Starch synthesis and gelatinization properties of potato tubers / Síntese de amido e propriedades de gelatinização de tubérculos de batata com diferentes teores de amido

Biosynthesis is the only source of potato starch which is an important raw material for food processing, modified starch and biomass energy. However, it is not clear about the evolution of starch synthesis with tuber development in potato. The present study evaluated the differences of starch synthesis and gelatinization properties of potato tubers with different starch content. Relative to cultivars of medium and low starch content, cultivars of high starch content showed significantly higher SBEII gene expression, AGPase and SSS enzyme activity, and total starch content after middle stage of starch accumulation, and had smaller average starch granule size during whole process of tuber development, and had higher pasting temperature before late stages of tuber growth, and had lower pasting temperature after middle stage of starch accumulation. Path analysis showed that, after middle stage of starch accumulation, effects on starch gelatinization of cultivars with high, medium and low starch content represented starch synthesis enzyme activity > starch accumulation > starch granule distribution > starch synthesis enzyme gene expression, starch synthesis enzyme gene expression > starch synthesis enzyme activity > starch accumulation > starch granule distribution, starch synthesis enzyme gene expression > starch granule distribution > starch synthesis enzyme activity > starch accumulation, respectively. In the study, phases existed in the starch biosynthesis of potato tuber, and the starch quality and its formation process were different among varieties with different starch content. The findings might contribute to starch application and potato industries.

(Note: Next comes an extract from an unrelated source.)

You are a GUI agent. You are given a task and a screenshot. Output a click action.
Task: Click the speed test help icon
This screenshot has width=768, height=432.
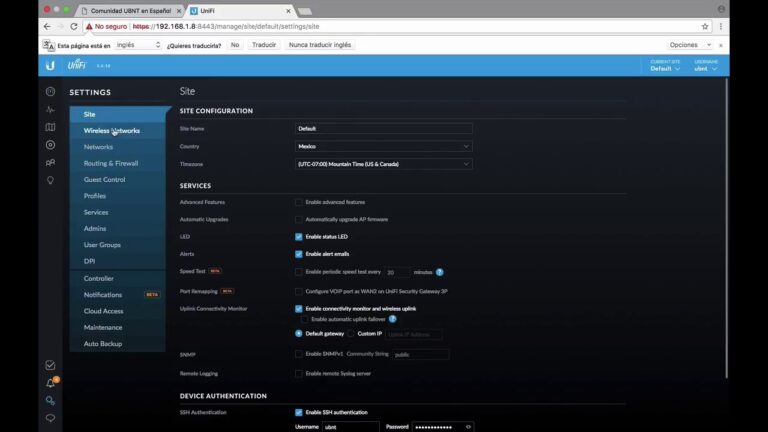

A biossíntese é a única fonte de amido de batata que é uma importante matéria-prima para o processamento de alimentos, amido modificado e energia de biomassa. No entanto, não está claro sobre a evolução da síntese do amido com o desenvolvimento do tubérculo na batata. O presente estudo teve como objetivo avaliar as diferenças nas propriedades de síntese e gelatinização do amido de tubérculos de batata com diferentes teores de amido. Em relação às cultivares de médio e baixo teor de amido, as cultivares de alto teor de amido apresentaram expressão do gene SBEII, atividade enzimática AGPase e SSS e teor de amido total significativamente maiores após o estágio intermediário de acúmulo de amido, bem como menor tamanho médio dos grânulos de amido durante todo o processo de desenvolvimento do tubérculo, maior temperatura de colagem antes dos estágios finais de crescimento do tubérculo e menor temperatura de colagem após o estágio intermediário de acúmulo de amido. A análise de trilha mostrou que, após o estágio intermediário de acúmulo de amido, os efeitos na gelatinização do amido de cultivares com alto, médio e baixo teor de amido representaram a atividade da enzima de síntese de amido> acúmulo de amido> distribuição de grânulos de amido> expressão gênica de enzima de síntese de amido; expressão gênica de enzima de síntese de amido > atividade da enzima de síntese de amido> acúmulo de amido> distribuição de grânulos de amido; expressão gênica da enzima de síntese de amido> distribuição de grânulos de amido> atividade de síntese de amido> acúmulo de amido, respectivamente. No estudo, as fases existentes na biossíntese do amido do tubérculo de batata, e a qualidade do amido e seu processo de formação foram diferentes entre as variedades com diferentes teores de amido. As descobertas podem contribuir para a aplicação de amido e as indústrias de batata.